Nigel de Jong sweated his way through the hardest game of his career last night - and he was not even playing.
De Jong was a helpless spectator in Cape Town, having been ruled out of the Netherlands' 2010 FIFA World Cup™ semi-final with Uruguay through suspension. Thankfully for the Manchester City star, the Dutch emerged triumphant thanks to second-half goals from Wesley Sneijder and Arjen Robben, and he can now look forward to the game of his life at Soccer City on Sunday.
But the chances are, no matter how the contest works out, De Jong will not expend as much energy as he did last night. "That was the hardest game I have ever been involved in," said De Jong. "I am more tired than all the other guys in the dressing room put together.
That was the hardest game I have ever been involved in. I am more tired than all the other guys in the dressing room put together.
"I was so nervous. I was missing the semi-final of the World Cup because I had picked up two yellow cards. It just made it a very stressful night. But the guys did a terrific job. They made it possible for me to play in a World Cup Final."
The Netherlands have never won the FIFA World Cup, losing both their previous final appearances - in 1974 and 1978. Indeed, last night represented their ninth major tournament semi-final and so far their reward stands at one single triumph, at the UEFA European Championship in 1988.
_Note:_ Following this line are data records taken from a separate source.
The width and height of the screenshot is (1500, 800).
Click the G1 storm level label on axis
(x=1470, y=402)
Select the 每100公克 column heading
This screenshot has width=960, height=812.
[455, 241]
It has often been suggested Holland are the best team never to have won the most prestigious tournament the game has to offer. That assessment is one De Jong agrees with. "That is right, but it is not a problem," he said. "The energy we get from it is positive, not negative.
"Those teams in the past put Holland on the map. But that was 32 years ago. This is a new generation. We cannot go into the game with any memories of the past. This is our squad and our time. With all due respect, they had theirs."
It is debatable whether any of the current Dutch generation compare with Johan Cruyff, legendary leader of the 'Total Football' team that were denied glory by West Germany 36 years ago. Yet in Sneijder they have a midfield schemer who will surely be crowned world footballer of the year should Holland be crowned champions on Sunday night, given he has also won the treble with Inter Milan, including that famous UEFA Champions League final victory over Bayern Munich.
Little wonder Manchester United, among many others, are casting admiring glances in Sneijder's direction, although Sir Alex Ferguson knows the asking price has continued to rise with each of the five goals the midfielder has scored in this competition.
Although there have been more talented Dutch squads in the past three decades, the difference this time appears to be the harmony achieved by coach Bert van Marwijk, something to which De Jong can testify. "We have a good spirit," he said. "We always play the best football we can and we are together as one.
"You can see that in the way we perform. Even yesterday we had some difficult times but we stick together, and we always have the quality to score goals."